GOAL OF THE EXERCISE :: Among the entries below, find every line that contains the string "computer", then copy it.

[Data entries]
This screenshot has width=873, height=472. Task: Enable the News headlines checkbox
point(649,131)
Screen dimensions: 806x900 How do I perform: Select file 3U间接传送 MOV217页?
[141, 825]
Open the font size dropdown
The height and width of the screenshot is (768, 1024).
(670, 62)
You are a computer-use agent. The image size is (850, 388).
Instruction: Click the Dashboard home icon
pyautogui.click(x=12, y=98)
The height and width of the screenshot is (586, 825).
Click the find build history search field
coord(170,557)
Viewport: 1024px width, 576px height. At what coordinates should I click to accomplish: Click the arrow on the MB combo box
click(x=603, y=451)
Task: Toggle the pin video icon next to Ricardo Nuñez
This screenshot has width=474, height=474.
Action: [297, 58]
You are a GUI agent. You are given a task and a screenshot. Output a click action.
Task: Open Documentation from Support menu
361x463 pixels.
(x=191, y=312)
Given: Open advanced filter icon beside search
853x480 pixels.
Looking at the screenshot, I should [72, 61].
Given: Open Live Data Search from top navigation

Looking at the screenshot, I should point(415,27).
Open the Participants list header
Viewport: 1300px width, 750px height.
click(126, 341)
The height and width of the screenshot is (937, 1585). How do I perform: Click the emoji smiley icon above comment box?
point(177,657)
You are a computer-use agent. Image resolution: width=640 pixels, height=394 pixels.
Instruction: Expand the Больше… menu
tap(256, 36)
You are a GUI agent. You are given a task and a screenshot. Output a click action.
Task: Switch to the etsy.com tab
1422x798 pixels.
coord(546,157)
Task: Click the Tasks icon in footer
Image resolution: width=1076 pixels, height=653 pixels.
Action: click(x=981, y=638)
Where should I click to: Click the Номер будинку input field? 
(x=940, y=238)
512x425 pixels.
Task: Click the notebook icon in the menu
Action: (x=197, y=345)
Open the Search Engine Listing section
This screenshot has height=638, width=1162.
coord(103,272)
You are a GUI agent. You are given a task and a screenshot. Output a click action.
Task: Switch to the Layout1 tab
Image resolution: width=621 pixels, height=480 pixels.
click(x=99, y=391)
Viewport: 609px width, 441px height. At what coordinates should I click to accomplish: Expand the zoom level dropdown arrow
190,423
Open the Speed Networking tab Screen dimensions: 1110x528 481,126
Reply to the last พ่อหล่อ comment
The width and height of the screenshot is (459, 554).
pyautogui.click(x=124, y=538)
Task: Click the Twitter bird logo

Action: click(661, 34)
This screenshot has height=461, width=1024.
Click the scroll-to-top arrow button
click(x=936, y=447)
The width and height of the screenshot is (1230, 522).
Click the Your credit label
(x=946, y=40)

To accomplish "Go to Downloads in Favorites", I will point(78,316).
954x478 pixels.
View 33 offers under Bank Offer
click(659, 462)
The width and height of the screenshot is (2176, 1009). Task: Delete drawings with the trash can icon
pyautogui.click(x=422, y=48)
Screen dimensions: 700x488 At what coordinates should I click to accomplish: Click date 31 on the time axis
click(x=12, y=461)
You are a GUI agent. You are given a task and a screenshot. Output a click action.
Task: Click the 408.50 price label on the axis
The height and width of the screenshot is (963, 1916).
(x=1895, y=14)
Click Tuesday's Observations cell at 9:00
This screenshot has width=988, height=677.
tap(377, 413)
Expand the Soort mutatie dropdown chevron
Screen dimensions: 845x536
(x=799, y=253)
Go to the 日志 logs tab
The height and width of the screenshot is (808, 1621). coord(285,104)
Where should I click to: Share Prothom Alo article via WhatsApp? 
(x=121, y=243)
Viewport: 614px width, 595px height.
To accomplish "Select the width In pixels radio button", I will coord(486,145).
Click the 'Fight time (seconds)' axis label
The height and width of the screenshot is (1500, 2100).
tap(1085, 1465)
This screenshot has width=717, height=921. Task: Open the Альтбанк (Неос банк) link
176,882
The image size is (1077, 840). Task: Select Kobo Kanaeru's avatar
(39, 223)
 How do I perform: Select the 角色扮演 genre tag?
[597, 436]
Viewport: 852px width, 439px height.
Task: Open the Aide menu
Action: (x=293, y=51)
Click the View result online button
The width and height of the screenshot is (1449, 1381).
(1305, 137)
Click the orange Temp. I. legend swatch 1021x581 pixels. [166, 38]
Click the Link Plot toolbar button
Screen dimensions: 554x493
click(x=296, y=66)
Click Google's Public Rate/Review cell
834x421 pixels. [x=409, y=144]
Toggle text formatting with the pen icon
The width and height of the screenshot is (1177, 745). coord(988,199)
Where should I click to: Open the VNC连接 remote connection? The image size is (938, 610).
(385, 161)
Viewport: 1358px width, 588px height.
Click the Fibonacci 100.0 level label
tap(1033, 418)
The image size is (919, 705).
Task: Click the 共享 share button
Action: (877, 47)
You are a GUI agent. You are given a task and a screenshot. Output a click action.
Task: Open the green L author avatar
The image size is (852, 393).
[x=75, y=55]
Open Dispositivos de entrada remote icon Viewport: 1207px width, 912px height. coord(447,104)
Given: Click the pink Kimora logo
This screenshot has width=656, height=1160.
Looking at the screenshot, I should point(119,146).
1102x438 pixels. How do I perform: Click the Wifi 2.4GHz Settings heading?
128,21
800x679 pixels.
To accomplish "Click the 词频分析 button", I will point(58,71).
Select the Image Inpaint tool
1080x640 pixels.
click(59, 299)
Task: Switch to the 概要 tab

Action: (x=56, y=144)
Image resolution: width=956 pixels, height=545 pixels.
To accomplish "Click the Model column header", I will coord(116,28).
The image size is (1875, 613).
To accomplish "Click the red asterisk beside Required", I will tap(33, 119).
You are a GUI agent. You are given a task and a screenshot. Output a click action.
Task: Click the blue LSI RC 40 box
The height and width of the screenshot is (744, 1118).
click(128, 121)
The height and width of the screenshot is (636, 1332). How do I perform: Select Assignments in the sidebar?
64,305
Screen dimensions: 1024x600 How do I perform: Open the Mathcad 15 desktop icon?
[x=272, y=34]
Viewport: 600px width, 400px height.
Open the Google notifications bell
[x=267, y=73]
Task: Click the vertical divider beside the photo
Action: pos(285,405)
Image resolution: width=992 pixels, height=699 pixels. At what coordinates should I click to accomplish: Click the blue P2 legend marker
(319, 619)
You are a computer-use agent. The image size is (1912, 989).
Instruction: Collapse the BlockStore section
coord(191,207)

SOLUTION FOR THIS TASK ::
You are a computer-use agent. The image size is (850, 388).
You are a computer-use agent. Image resolution: width=640 pixels, height=394 pixels.
You are a computer-use agent. The image size is (1912, 989).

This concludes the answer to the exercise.